Take away from the visit: Take all the pressure off food, provide healthy options, along with a dessert option and sit back and watch them succeed. Palm-to-forehead moment. Why didn’t I think of that?
Back home, I tell my hubby the plan and we immediately apply it. For a week straight we offer a wide variety of healthy options. You don’t like lettuce? Here are spinach or bell peppers instead. You only like this or that so, here it is, with different options for the others in the family. Oh! and let’s put dessert on the table too.

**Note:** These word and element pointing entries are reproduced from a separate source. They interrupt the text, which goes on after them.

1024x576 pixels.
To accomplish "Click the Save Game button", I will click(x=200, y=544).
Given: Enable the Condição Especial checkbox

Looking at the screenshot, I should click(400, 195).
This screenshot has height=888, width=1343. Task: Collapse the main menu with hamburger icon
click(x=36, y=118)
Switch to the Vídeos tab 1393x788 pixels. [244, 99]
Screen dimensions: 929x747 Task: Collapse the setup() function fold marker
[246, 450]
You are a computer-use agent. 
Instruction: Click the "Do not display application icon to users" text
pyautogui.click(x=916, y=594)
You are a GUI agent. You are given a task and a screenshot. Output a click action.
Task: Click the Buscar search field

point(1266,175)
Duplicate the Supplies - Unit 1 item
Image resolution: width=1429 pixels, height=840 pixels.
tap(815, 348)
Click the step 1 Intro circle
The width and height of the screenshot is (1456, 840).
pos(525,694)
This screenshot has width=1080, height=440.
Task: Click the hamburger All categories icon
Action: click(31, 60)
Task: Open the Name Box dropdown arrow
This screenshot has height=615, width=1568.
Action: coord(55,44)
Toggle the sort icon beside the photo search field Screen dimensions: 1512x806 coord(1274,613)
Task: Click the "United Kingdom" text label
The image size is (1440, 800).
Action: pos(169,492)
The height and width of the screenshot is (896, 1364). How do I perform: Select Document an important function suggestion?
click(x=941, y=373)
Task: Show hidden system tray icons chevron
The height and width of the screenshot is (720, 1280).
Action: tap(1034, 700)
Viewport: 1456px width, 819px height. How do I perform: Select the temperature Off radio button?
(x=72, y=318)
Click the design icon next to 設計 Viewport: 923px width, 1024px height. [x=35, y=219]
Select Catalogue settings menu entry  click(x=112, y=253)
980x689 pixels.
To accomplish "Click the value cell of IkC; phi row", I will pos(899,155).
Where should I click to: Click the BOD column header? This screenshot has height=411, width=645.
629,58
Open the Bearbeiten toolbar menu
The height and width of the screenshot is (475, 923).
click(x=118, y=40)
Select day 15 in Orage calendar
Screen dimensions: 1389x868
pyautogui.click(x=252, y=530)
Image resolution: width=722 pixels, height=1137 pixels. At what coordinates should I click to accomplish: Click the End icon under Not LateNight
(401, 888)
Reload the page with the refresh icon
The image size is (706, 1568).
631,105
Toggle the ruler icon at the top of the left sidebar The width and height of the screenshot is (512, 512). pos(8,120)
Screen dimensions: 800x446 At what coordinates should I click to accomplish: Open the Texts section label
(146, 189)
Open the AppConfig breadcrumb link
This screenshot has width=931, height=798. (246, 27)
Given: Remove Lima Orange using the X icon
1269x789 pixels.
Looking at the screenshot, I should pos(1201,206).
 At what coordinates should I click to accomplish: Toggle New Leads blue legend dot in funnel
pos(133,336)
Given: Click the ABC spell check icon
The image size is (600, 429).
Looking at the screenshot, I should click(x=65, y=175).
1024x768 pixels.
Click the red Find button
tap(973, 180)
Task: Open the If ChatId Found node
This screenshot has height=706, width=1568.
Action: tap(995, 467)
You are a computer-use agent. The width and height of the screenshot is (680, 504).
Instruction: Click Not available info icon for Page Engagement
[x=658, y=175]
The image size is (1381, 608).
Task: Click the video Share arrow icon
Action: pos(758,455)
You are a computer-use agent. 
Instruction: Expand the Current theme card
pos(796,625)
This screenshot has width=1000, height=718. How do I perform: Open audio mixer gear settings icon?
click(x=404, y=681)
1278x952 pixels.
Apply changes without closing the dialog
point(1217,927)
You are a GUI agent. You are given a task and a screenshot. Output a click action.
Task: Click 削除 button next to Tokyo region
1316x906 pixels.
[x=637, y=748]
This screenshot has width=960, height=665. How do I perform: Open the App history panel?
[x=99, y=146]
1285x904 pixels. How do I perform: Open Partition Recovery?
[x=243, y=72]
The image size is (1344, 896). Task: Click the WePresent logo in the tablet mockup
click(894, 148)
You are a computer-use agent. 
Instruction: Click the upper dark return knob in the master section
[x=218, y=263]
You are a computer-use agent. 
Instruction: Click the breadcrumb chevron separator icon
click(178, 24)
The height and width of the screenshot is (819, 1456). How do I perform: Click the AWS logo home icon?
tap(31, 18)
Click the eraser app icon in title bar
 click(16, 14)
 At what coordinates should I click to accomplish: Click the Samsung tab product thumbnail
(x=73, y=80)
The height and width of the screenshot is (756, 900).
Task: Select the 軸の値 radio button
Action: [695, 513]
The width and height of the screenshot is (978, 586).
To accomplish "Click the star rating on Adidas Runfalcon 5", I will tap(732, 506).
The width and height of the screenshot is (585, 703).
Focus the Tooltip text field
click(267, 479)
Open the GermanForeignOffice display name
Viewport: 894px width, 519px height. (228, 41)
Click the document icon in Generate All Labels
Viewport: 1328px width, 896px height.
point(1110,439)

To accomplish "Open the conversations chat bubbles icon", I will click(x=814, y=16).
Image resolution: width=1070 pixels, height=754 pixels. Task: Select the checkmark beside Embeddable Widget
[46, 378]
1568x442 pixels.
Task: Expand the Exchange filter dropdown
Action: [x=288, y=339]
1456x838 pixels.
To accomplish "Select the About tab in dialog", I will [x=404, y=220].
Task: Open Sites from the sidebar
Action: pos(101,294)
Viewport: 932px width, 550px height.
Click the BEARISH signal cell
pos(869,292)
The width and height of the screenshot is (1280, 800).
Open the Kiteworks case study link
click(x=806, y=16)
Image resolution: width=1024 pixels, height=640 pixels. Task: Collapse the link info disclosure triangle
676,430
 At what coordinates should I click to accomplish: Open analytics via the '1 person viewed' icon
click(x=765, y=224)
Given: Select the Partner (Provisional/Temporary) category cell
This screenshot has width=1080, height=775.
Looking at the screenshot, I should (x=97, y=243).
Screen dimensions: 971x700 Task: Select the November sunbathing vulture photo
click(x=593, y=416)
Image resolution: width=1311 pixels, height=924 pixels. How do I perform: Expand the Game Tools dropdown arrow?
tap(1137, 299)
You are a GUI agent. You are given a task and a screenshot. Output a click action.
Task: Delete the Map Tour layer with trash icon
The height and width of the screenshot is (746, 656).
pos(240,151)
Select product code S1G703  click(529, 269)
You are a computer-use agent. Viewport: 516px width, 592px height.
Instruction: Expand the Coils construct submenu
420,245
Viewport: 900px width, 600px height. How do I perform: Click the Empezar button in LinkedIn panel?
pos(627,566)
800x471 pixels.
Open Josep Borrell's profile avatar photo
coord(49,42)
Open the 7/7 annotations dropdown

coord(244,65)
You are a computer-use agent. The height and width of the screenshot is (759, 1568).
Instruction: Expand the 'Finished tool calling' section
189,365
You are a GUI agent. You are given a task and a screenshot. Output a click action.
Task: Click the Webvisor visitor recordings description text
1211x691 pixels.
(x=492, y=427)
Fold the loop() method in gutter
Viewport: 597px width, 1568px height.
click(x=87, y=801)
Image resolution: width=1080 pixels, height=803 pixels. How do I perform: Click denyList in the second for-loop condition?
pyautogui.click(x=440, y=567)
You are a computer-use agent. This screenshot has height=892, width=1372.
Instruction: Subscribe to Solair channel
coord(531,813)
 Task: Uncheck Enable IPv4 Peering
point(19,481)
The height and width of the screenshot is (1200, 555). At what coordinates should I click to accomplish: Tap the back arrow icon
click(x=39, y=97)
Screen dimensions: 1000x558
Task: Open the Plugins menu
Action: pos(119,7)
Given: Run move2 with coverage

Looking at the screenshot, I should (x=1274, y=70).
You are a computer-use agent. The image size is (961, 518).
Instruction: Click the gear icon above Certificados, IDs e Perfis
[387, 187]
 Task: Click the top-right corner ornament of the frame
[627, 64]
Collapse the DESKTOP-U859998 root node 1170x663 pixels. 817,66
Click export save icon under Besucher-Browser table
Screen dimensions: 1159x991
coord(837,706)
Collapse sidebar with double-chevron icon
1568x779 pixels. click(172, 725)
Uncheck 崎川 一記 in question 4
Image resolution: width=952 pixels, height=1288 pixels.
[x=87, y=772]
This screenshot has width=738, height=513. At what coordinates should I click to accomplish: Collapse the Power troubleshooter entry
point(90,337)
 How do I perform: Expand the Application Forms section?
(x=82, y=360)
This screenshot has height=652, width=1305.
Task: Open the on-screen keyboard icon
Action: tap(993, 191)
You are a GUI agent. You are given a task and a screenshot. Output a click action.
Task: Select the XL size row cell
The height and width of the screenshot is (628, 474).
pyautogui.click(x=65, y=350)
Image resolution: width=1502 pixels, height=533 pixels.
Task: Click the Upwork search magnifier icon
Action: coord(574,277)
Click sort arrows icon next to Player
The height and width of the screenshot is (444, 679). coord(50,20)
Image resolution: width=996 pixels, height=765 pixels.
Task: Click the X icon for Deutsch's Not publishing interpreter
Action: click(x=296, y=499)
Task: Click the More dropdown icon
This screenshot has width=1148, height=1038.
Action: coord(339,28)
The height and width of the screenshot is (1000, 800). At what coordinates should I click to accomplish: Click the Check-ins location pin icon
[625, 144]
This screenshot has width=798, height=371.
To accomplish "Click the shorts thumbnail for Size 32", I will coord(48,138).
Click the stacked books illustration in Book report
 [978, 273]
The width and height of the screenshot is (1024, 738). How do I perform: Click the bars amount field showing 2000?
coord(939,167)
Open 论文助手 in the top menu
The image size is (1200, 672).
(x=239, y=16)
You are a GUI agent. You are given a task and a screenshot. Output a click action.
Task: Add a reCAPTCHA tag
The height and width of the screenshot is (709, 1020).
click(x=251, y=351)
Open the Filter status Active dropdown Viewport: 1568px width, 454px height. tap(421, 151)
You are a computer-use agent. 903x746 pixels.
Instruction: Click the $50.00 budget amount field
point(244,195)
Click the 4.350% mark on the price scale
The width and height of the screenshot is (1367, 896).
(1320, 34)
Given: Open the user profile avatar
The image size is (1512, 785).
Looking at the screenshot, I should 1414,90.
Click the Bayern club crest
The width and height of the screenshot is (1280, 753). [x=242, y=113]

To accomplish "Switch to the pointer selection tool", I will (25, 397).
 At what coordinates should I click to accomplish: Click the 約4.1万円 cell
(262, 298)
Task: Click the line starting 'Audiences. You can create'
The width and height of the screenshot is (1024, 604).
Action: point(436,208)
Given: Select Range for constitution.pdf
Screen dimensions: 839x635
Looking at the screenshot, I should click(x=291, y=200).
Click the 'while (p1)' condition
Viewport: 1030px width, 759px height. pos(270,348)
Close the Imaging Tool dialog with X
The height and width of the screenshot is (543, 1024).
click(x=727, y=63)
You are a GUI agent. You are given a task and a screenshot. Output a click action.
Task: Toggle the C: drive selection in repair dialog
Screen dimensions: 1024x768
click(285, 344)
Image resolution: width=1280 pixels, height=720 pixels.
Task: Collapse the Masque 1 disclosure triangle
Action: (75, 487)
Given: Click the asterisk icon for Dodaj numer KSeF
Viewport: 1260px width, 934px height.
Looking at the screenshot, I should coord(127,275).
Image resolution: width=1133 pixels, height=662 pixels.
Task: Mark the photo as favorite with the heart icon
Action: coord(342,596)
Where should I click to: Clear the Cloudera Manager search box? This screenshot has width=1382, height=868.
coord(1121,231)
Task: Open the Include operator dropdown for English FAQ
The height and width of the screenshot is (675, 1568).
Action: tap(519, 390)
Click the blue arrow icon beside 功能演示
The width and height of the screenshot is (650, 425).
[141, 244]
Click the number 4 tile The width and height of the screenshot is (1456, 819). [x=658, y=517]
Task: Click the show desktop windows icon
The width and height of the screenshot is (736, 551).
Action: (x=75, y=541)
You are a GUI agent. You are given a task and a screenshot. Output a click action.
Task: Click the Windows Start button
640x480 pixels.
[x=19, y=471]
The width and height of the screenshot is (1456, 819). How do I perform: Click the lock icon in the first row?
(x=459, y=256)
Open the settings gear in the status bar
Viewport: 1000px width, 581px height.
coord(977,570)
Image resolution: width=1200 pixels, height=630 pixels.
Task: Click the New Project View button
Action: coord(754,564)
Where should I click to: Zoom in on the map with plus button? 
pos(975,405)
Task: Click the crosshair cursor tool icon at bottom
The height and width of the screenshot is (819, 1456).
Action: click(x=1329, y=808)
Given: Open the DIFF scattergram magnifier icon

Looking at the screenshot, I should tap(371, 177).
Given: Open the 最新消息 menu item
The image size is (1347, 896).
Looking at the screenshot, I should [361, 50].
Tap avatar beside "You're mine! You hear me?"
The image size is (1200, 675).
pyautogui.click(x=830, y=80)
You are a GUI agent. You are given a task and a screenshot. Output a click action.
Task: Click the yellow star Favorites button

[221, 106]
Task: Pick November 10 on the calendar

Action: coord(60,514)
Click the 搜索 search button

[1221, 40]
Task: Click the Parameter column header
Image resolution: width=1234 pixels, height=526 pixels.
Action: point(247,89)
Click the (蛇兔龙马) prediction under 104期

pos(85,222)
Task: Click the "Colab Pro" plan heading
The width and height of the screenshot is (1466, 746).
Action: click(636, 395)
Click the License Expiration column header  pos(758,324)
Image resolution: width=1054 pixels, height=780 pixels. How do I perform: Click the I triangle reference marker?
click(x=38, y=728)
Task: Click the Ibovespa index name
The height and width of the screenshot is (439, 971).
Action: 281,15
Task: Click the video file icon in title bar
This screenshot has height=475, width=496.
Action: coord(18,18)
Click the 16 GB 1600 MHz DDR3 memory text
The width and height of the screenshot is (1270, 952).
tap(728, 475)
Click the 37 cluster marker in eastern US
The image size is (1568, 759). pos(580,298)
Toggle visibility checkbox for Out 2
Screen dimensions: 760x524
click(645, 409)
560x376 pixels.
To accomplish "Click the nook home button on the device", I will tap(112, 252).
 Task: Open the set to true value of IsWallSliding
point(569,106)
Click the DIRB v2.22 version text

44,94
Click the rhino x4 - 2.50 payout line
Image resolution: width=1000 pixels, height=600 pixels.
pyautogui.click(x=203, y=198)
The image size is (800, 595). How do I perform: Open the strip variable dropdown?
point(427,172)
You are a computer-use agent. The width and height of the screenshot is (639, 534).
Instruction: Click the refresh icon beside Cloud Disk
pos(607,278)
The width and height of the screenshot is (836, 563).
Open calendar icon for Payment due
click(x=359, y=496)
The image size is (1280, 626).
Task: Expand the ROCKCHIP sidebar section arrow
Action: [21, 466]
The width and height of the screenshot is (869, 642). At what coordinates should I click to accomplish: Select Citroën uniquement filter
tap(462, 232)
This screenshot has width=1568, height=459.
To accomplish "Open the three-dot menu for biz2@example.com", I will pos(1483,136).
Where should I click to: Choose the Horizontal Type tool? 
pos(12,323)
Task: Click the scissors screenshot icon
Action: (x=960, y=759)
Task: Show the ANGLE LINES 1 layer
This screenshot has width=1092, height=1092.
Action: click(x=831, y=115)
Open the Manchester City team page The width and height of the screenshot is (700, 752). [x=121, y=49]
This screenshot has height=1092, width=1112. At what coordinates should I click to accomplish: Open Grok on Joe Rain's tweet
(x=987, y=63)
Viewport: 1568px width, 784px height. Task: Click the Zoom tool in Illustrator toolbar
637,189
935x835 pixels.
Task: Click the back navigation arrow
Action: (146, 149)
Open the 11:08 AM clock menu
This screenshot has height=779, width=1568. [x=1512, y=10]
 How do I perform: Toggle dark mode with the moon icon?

Do you even need to ask what happened? For a week straight the children gorged themselves on dessert only. Why would any child choose carrots with ranch dip when they can have cookies instead? Meal times became dreaded because we wanted them to eat a little of everything but they wouldn’t. I was exhausted from making so many meal “options.” So much food was wasted at each meal. We’d help them dish it up, prepare it to their precise instructions and, after they started with dessert, they were “suddenly” full. We had a week of middle-of-the-night hunger pangs, begging for a snack or chocolate milk, at the very least. It was a disaster. Maybe we should have given it more time. Maybe it would have worked. Maybe it just didn’t fit our family’s needs. All I know for sure is that we did not stick with it. We still offer several options of what goes on a plate at dinner but, there are nights that I don’t feel like fighting and make a go-to meal like quesadillas instead.
Growing up, I had two options: eat what was provided or go hungry. Why didn’t that work for my kids?
We (the parents) have stories from growing up of being forced to eat something we couldn’t stand. We grew up eating the things our parents liked and have had to expand our food universe as adults. My husband and I try very hard to not let our food likes and dislikes influence the boys’ likes and dislikes.
So we have held true to one rule in our house when it comes to food: you need to try one normal-size bite (not just a lick or sniff) of a food you think you don’t like (and swallow it) about once a year. Our taste preferences change all the time so, if you didn’t like something last time you tried it and it was a long time ago, you may like it now. We practice this in front of our kids and try to get them to do it too. This has helped in the merry-go-round of what to cook for dinner in our house. We try to pick things the kids will like, but as picky as they are, inevitably they won’t. Fine, I won’t force it down your throat, but you must take one bite before you tell me you don’t like it.
Amazingly enough, this practice has been more successful than any other ideas we have tried in opening up our kids to healthy options. E realized he loves spinach and red bell peppers. Both boys discovered that ground turkey meat isn’t the disgusting thing they thought it was, and have even asked for it with rice for dinner.
So I sit here, with a happy belly, and tell you don’t worry. Kids will be kids. They will be picky, but they will eat and, as they grow, their choices will too. Every day there is a little progress.